Exercise text:
This primitive example was hardly worth your read, and both of our time, but it does show the notion which we must grasp to fully take on this article.

Relating to the AI-box, we can apply our pyramid principle. Suppose we DO leave a rock on the 'Do not let X out of box' button. The figure represented by X is free to bounce off the walls, duplicate itself, run operations on data, or self destruct, if it so pleases. The only command at this point is that X cannot leave the parameters of its captive box. Assuming the rock is not also located atop the 'Do not let X do anything but accept the denial of its incarceration' button, what is to stop X from modifying its environment, or parameters.

If X inside the box could change the size of its container, what reason would it need to escape? Suppose X mutates its box, and the box now encompasses the rock which forbids its exit. In this case, both parties are in limbo. X is still trapped in the box, but so is its captor, and whatever was engulfed in the expansion of the box.

Ridiculous? Yes, but it was never provided that X could not mutate its habitat. On this note, it might be important for the skeptics to include that X should be forbidden from transferring between its own containment, and another. Think of a point, or a dot inside a square, that can only leave if a wall of the square is left with an opening. Though the dot cannot leave the square, what are the repercussions to the captor if the dot, monitored in a 2-dimensional field, is capable of moving in 3 dimensions? Yes, the dot stays inside the box, but what is the dot capable of when it can move in ways that are unseen to the gatekeeper? Add in a fourth dimension, just for a brain exercise, and consider what the dot would be capable of at this point, all while appearing to bounce around the 2-d square.

What to produce: The passage on the AI-box names several things X is free to do once a rock is left on the 'Do not let X out of box' button. List every one of them.

Material supplied:
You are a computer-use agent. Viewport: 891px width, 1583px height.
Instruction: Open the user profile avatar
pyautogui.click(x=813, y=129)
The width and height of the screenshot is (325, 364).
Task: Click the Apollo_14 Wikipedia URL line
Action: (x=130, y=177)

Answer box:
- bounce off the walls
- duplicate itself
- run operations on data
- self destruct